İktisat politikalarında farklı ülkeler, farklı zamanlarda genel anlamda benzer ekonomik felsefeyi benimseyebilir… Ancak aynı program ve aynı araçlarla aynı sonuçların alınması mümkün olmaz… Çünkü söz konusu politikalar, ülkenin içinde bulunduğu ekonomik konjonktüre, toplumun tüketim-tasarruf alışkanlığına, halkın bilinç düzeyi ve psikolojisine ve ülkeyi yönetenlerin siyasi anlayışına göre farklı sonuçlar verir.

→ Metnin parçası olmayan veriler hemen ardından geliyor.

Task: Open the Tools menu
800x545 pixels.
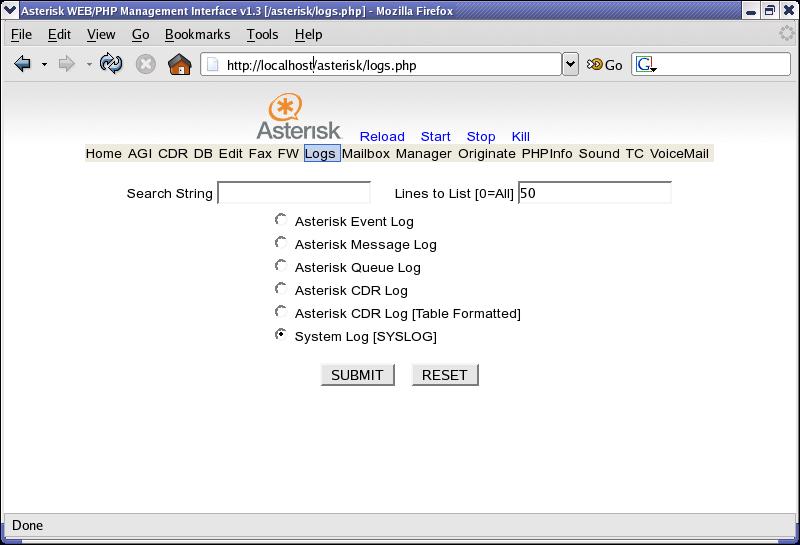Action: click(262, 34)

Örneğin, ekonomide durgunluk varsa, genişletici, toplam talebi ve istihdamı artıracak politikalar uygulamak, bütçe harcamalarını artırmak gerekecektir. Enflasyon varsa, faizleri yüksek tutmak, bütçede kısıntıya gitmek gerekecektir.
***
Cumhuriyet tarihinde akılcı politika uygulayan hükümetler böyle yapmıştır. Söz gelimi, Atatürk’ün ekonomik anlayışında akılcılık vardır… 1923-1932 arasında uygulanan piyasa öncelikli politikalarda da, 1933’ten sonraki devletçilik uygulamasında da, ulusal çıkarlar ve halkın refahı ön planda tutulmuştur.

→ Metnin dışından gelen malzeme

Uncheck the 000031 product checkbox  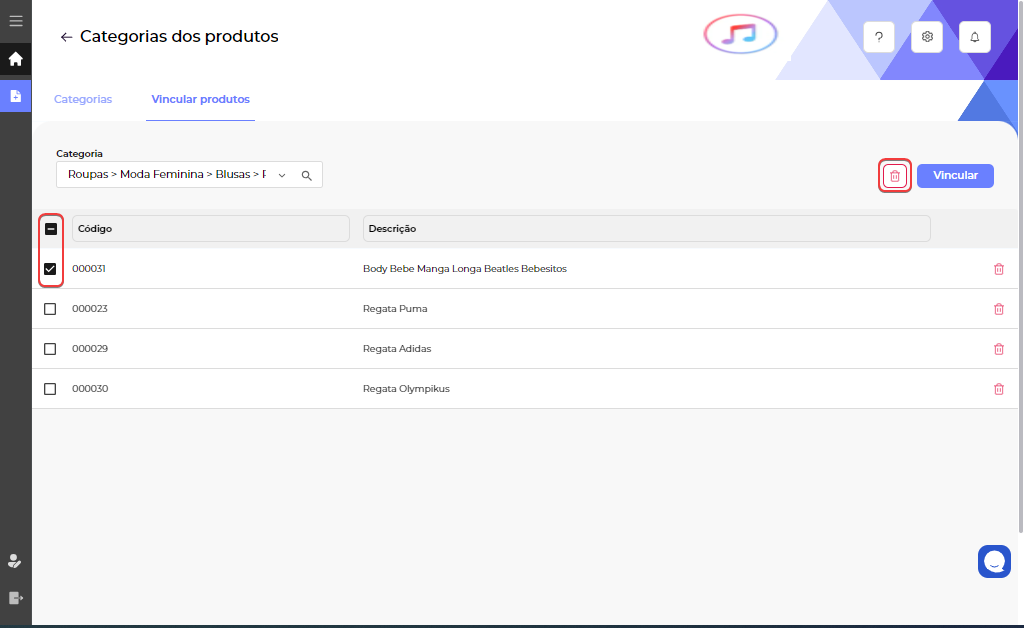point(50,269)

1960 sonrası planlı ekonomi döneminde Türkiye kendi tasarruflarına dayanarak büyüme yaşadı.
1980 sonrası, dışa açılma politikaları neticesinde rekabetçi bir sanayi oluştu.
1994 krizi 5 Nisan kararları ile, 2001 krizi güçlü ekonomiye geçiş programı ile çözüldü.
1950-1960 arasında, yani DP döneminde bugünkü gibi başıbozuk bir piyasa ekonomisi uygulandı. Söz gelimi ithalat yapmak isteyenler 1952’den başlayarak MB’ye TL yatırıyordu… Devlet de döviz bulup bunu ödüyordu.
Sonunda devlet de döviz bulamadı ve ariyere (gecikmiş) dış borç sorunu ortaya çıktı. 1959 yılında ise moratoryum ilan edildi. Beş altı yıl önce de Yunanistan dış borçlarını ödeyememiş ve moratoryum ilan etmişti.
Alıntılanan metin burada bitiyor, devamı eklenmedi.